### YOUR GOAL
Beneath this instruction is a listing; print exactly the lines in it starting at the line that contains "This screenshot has height=639, width=888." and going through the line that contains "Click Euro size 42-43 cell".
[Opening DATA LISTING section]
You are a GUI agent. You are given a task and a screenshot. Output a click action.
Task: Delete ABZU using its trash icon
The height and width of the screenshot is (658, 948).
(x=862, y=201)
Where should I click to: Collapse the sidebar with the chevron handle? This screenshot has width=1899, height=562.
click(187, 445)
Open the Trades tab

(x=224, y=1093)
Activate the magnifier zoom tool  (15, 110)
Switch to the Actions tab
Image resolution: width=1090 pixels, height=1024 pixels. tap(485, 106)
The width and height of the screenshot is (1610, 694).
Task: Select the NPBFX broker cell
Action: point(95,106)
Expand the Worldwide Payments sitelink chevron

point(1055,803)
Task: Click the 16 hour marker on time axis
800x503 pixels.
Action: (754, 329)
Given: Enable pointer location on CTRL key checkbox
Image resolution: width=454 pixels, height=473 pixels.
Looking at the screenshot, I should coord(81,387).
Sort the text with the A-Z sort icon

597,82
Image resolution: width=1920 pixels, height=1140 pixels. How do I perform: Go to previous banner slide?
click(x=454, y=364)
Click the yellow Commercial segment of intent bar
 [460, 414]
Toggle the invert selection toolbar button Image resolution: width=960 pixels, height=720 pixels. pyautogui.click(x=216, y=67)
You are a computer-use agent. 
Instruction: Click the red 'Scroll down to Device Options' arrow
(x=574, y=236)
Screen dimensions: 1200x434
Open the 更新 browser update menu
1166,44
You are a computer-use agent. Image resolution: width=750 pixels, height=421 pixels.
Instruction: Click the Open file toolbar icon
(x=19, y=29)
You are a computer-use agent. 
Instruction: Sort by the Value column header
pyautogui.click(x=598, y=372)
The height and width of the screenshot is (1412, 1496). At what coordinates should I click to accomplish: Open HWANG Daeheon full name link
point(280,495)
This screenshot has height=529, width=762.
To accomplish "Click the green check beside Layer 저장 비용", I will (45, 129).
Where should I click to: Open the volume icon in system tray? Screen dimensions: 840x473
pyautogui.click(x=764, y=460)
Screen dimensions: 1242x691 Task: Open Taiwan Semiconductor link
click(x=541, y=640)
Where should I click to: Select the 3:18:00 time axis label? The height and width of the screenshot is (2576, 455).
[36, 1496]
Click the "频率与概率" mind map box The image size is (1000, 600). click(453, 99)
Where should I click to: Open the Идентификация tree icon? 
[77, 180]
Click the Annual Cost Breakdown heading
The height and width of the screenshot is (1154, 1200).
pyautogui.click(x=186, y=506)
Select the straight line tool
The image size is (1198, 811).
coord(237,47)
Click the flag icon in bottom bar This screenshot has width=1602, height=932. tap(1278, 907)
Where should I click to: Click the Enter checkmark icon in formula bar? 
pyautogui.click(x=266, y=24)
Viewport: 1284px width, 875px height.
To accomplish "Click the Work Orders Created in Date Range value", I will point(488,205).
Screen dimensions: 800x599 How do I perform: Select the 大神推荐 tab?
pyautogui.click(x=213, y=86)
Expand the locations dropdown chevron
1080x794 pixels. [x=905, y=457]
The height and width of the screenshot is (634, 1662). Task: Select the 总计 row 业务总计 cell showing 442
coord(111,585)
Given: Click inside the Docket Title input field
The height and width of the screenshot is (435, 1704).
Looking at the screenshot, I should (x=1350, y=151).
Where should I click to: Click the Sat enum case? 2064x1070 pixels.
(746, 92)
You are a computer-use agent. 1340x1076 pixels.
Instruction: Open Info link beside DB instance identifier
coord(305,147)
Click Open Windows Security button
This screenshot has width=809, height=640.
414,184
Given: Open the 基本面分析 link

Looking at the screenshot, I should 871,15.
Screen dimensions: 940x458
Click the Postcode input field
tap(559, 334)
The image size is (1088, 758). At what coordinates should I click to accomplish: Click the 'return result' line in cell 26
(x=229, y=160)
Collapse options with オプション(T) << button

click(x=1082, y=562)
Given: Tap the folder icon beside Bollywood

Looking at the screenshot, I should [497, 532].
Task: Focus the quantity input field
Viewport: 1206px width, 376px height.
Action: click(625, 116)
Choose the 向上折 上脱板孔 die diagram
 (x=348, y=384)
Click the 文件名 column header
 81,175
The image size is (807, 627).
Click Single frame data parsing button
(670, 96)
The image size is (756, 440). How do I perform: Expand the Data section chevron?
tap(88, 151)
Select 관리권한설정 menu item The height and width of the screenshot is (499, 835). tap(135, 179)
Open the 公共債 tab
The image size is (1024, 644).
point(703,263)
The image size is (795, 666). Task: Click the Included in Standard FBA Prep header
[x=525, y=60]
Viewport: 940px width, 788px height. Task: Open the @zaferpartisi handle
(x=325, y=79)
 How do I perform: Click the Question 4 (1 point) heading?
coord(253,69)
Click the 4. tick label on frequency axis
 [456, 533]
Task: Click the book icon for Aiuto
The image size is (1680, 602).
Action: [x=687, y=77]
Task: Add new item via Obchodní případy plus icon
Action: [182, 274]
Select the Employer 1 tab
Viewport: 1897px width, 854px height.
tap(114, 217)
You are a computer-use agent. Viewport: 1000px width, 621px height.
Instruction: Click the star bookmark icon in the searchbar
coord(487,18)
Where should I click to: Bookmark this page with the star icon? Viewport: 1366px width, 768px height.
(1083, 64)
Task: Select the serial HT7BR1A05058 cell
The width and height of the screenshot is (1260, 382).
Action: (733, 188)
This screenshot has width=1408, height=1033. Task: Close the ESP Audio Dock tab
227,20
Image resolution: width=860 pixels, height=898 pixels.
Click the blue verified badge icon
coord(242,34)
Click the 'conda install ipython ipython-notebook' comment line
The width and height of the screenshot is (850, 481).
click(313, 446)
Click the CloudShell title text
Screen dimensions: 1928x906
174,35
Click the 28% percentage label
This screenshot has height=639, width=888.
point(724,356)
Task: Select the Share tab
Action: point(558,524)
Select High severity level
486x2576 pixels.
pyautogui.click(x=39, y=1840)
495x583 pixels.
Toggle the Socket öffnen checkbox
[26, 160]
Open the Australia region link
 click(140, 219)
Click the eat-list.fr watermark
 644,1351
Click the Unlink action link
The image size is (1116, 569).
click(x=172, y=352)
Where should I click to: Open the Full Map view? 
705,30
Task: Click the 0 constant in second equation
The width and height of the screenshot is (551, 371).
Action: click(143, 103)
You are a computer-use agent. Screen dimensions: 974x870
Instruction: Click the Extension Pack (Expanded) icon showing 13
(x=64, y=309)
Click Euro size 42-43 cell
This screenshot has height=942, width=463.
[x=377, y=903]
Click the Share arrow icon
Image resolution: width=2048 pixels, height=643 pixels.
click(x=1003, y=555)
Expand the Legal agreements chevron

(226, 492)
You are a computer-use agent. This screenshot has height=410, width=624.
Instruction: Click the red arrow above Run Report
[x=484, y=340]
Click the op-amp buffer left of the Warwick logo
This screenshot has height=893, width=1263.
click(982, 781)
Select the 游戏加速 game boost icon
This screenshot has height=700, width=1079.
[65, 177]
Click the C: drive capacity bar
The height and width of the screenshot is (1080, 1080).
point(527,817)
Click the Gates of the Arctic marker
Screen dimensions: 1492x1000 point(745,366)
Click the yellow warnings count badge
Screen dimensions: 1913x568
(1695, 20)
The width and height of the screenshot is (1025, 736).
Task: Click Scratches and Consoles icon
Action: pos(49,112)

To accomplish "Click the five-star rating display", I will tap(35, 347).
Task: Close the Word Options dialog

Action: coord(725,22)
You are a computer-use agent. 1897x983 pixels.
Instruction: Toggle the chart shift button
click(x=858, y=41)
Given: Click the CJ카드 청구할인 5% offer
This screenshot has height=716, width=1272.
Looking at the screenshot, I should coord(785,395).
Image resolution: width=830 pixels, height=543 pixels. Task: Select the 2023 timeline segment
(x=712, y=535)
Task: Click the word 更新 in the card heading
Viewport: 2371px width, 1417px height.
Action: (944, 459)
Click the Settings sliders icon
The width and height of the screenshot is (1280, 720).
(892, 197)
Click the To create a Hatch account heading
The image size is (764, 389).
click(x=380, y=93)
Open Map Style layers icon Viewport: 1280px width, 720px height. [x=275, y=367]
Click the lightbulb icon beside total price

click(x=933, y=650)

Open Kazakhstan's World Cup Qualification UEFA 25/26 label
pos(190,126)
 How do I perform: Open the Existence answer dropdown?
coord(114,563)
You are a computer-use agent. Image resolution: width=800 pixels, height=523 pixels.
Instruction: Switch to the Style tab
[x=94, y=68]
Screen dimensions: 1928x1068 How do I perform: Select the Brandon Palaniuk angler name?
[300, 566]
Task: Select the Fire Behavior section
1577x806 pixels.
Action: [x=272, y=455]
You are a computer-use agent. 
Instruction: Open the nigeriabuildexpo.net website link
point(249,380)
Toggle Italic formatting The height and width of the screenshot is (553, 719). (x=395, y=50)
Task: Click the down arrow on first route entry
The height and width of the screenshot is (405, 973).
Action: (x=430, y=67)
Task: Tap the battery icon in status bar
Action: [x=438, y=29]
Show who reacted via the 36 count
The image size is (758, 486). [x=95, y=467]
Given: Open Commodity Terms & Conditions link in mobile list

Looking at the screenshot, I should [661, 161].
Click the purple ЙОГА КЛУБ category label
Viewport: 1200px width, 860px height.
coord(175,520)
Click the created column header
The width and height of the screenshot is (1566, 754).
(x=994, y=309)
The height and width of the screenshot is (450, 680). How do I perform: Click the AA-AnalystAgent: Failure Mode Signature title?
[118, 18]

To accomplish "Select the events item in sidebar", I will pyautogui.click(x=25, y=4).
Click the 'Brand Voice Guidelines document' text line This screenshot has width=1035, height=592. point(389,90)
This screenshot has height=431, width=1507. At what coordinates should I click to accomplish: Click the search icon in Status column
[Closing DATA LISTING section]
### TASK RESPONSE
This screenshot has height=639, width=888.
point(724,356)
Task: Select the Share tab
Action: point(558,524)
Select High severity level
486x2576 pixels.
pyautogui.click(x=39, y=1840)
495x583 pixels.
Toggle the Socket öffnen checkbox
[26, 160]
Open the Australia region link
 click(140, 219)
Click the eat-list.fr watermark
 644,1351
Click the Unlink action link
The image size is (1116, 569).
click(x=172, y=352)
Where should I click to: Open the Full Map view? 
705,30
Task: Click the 0 constant in second equation
The width and height of the screenshot is (551, 371).
Action: click(143, 103)
You are a computer-use agent. Screen dimensions: 974x870
Instruction: Click the Extension Pack (Expanded) icon showing 13
(x=64, y=309)
Click Euro size 42-43 cell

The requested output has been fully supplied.